De la vulnérabilité...
L'épidémie actuelle nous donne à vivre, entre autres, la confrontation brutale et incontournable avec une réalité que nos sociétés tentent le plus souvent d'occulter et qui constitue l'une des caractéristiques de notre commune humanité : la vulnérabilité. Ou plutôt l'une des caractéristiques du vivant, au-delà de nous les humains qui sommes l'une et seulement l'une des espèces vivantes de cette planète.
La compassion, à l'origine de la solidarité, repose sur la reconnaissance de la vulnérabilité chez soi et chez l'autre, et la conscience de l'impermanence de toute chose. Ainsi aujourd'hui je vais bien, je suis en bonne santé, je vis dans un pays en paix, j'ai un travail, un toit, de quoi manger, je donne et reçois de l'affection, de l'amour, de l'amitié... mais un ou plusieurs de ces facteurs d'équilibre et de bien-être peut s'altérer, voire disparaître sans que j'y sois pour rien, sans que je puisse l'empêcher et, sans l'aide d'autrui, faire face.
Je peux, demain, être ce chômeur longue durée en fin de droit.

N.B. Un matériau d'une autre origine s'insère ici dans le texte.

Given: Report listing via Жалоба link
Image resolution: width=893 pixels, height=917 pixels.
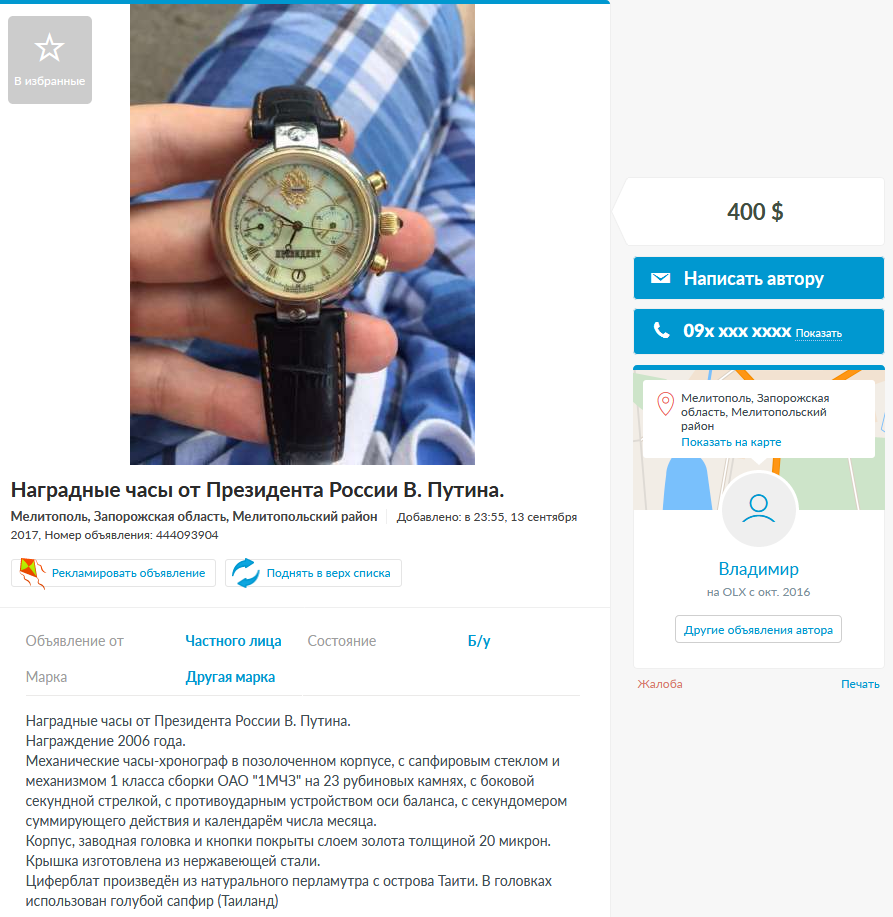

Cette personne en fauteuil roulant. Ce malade en chimiothérapie. Cet être souffrant de la perte de la personne aimée. Nous ne maîtrisons qu'une part infime de notre destin. C'est abyssal, et cela fait peur, d'autant plus que beaucoup de nos sociétés ont bâti des croyances, des parades, des paravents, des raccourcis et des mirages : ô miroir mon beau miroir, dis-moi que nous sommes les plus forts.